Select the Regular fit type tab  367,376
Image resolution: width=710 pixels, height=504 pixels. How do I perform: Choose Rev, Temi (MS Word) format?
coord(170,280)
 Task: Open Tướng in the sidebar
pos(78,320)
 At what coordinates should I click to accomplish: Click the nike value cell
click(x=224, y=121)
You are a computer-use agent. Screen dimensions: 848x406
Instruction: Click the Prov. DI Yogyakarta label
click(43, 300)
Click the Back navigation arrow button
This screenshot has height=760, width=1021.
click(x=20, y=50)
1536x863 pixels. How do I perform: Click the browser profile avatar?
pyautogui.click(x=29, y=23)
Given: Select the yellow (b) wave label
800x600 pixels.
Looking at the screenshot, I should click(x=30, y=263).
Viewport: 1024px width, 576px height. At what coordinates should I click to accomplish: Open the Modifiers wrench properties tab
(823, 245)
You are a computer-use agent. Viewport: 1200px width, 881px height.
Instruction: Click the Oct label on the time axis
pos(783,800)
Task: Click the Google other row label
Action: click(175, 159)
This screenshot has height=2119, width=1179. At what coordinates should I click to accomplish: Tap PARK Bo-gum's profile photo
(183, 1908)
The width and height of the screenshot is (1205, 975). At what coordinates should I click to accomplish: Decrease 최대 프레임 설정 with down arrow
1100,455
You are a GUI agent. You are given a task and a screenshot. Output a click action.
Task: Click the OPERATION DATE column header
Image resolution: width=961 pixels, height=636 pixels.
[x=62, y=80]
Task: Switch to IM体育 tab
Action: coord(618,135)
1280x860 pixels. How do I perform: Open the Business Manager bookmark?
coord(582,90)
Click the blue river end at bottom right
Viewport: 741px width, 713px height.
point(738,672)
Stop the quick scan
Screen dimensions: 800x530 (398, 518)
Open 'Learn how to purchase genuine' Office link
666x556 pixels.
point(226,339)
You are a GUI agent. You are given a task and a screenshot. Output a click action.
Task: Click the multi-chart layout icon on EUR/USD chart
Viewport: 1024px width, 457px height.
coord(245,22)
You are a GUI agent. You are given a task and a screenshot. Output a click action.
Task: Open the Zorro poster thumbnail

-------------------------

(Problem to work on) Exactly reproduce the entries in their entirety.

(Solution to this task)
Select the Regular fit type tab  367,376
Image resolution: width=710 pixels, height=504 pixels. How do I perform: Choose Rev, Temi (MS Word) format?
coord(170,280)
 Task: Open Tướng in the sidebar
pos(78,320)
 At what coordinates should I click to accomplish: Click the nike value cell
click(x=224, y=121)
You are a computer-use agent. Screen dimensions: 848x406
Instruction: Click the Prov. DI Yogyakarta label
click(43, 300)
Click the Back navigation arrow button
This screenshot has height=760, width=1021.
click(x=20, y=50)
1536x863 pixels. How do I perform: Click the browser profile avatar?
pyautogui.click(x=29, y=23)
Given: Select the yellow (b) wave label
800x600 pixels.
Looking at the screenshot, I should click(x=30, y=263).
Viewport: 1024px width, 576px height. At what coordinates should I click to accomplish: Open the Modifiers wrench properties tab
(823, 245)
You are a computer-use agent. Viewport: 1200px width, 881px height.
Instruction: Click the Oct label on the time axis
pos(783,800)
Task: Click the Google other row label
Action: click(175, 159)
This screenshot has height=2119, width=1179. At what coordinates should I click to accomplish: Tap PARK Bo-gum's profile photo
(183, 1908)
The width and height of the screenshot is (1205, 975). At what coordinates should I click to accomplish: Decrease 최대 프레임 설정 with down arrow
1100,455
You are a GUI agent. You are given a task and a screenshot. Output a click action.
Task: Click the OPERATION DATE column header
Image resolution: width=961 pixels, height=636 pixels.
[x=62, y=80]
Task: Switch to IM体育 tab
Action: coord(618,135)
1280x860 pixels. How do I perform: Open the Business Manager bookmark?
coord(582,90)
Click the blue river end at bottom right
Viewport: 741px width, 713px height.
point(738,672)
Stop the quick scan
Screen dimensions: 800x530 (398, 518)
Open 'Learn how to purchase genuine' Office link
666x556 pixels.
point(226,339)
You are a GUI agent. You are given a task and a screenshot. Output a click action.
Task: Click the multi-chart layout icon on EUR/USD chart
Viewport: 1024px width, 457px height.
coord(245,22)
You are a GUI agent. You are given a task and a screenshot. Output a click action.
Task: Open the Zorro poster thumbnail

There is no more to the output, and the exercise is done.